[Your instructions]: In how many lines of the records below does the word "Select" appear? Reply with the number only.

[Source data]:
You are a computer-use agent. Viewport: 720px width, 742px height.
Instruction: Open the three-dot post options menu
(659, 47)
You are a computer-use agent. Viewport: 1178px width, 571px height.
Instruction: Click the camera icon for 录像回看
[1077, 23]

...

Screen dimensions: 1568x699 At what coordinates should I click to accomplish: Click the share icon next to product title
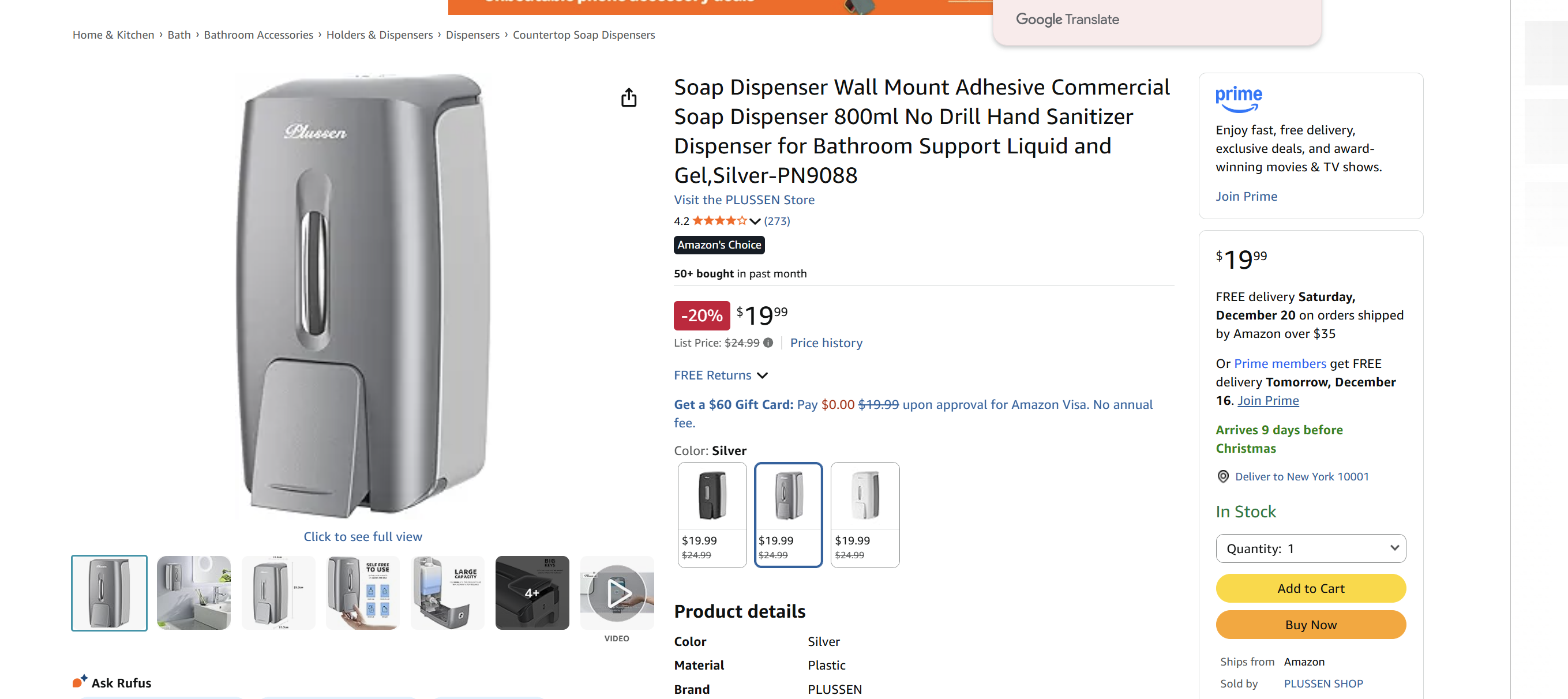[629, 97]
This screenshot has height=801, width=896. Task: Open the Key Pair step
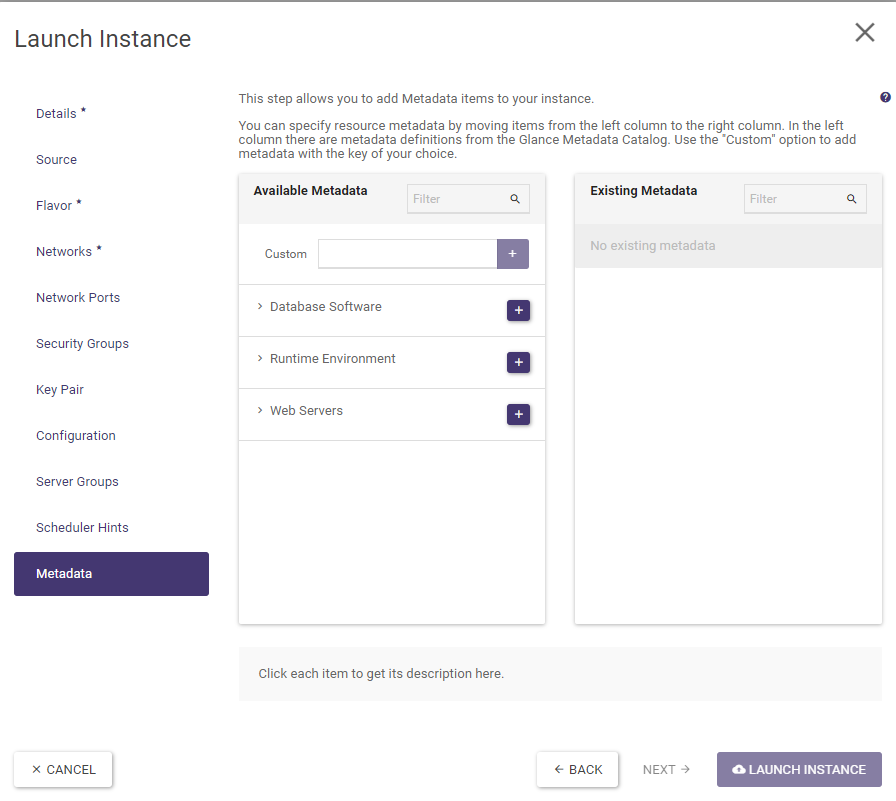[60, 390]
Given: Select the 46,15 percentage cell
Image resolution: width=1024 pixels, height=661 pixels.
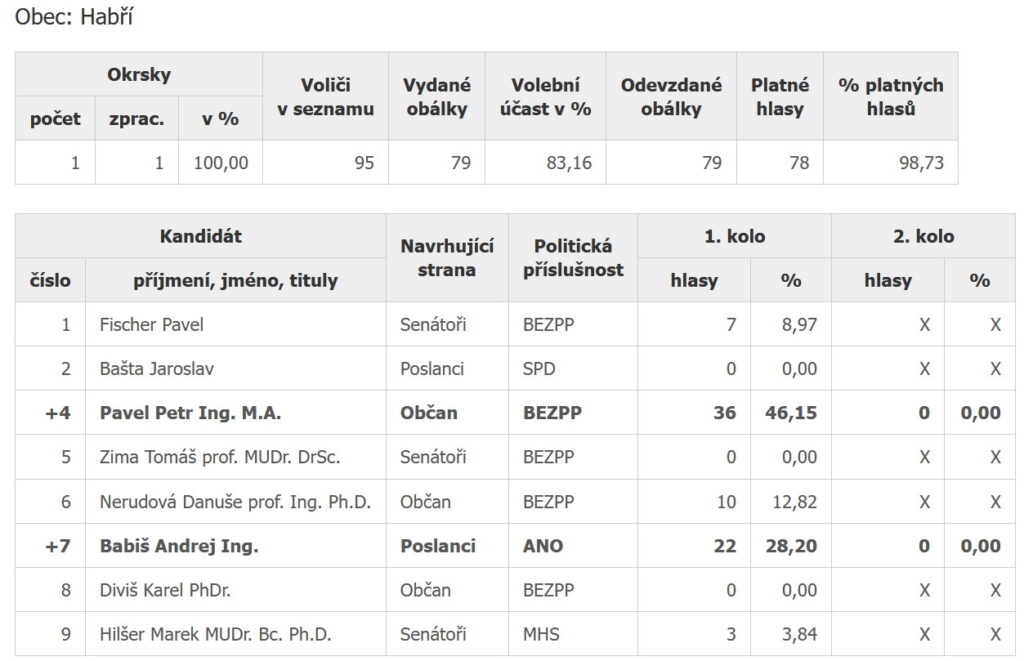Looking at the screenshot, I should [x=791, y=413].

--

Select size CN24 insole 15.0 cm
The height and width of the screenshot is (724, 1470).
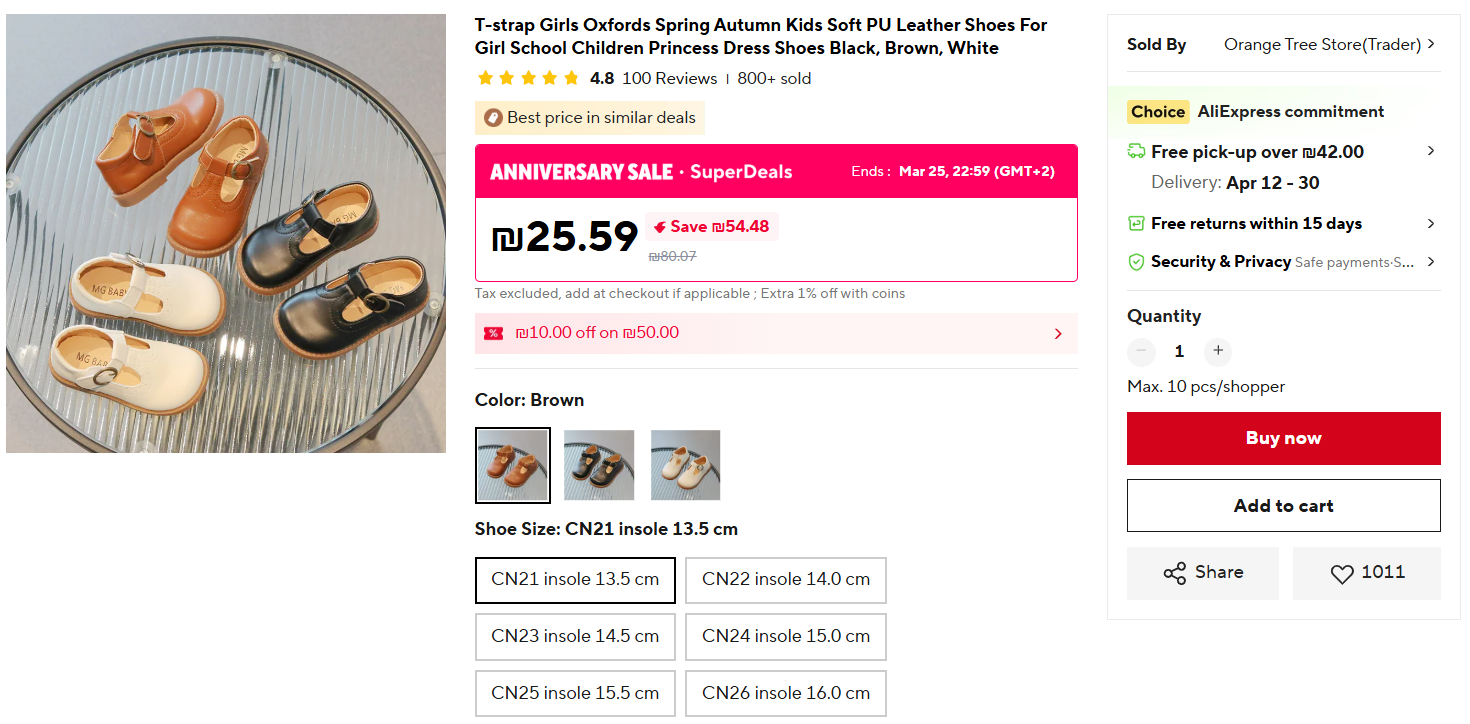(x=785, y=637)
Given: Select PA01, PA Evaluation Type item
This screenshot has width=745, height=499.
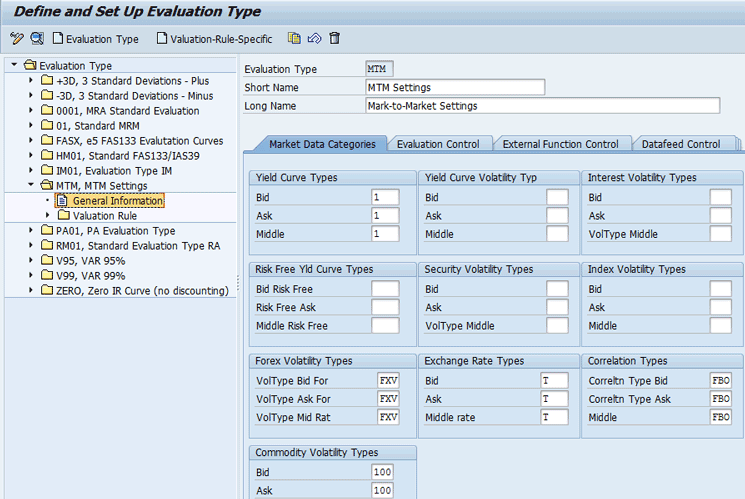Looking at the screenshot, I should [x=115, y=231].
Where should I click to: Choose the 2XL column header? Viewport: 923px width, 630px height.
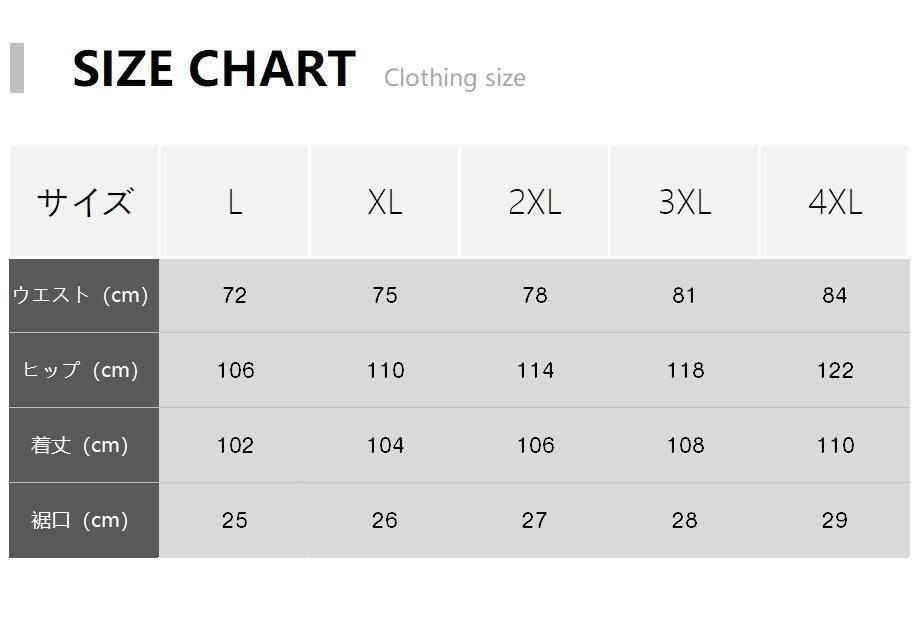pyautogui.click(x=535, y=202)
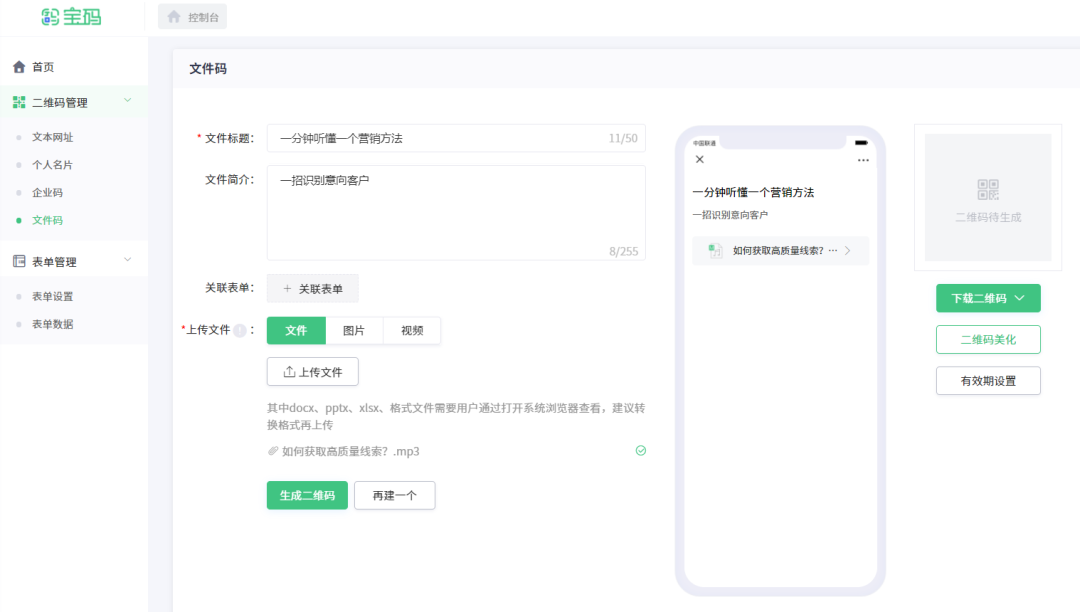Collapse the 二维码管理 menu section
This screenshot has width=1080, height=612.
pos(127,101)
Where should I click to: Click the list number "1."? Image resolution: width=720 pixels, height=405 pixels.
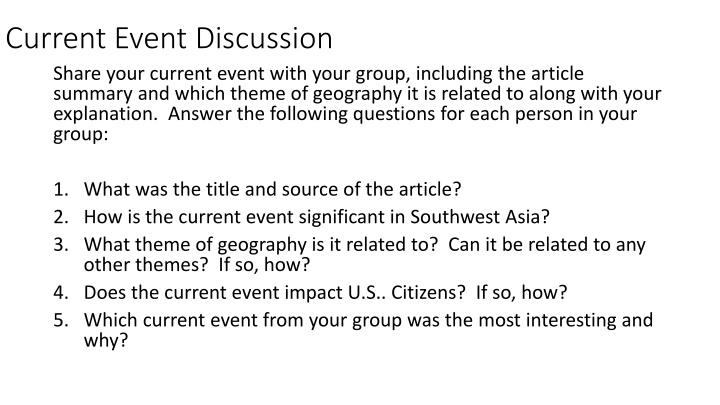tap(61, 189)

[Problem solution]: 3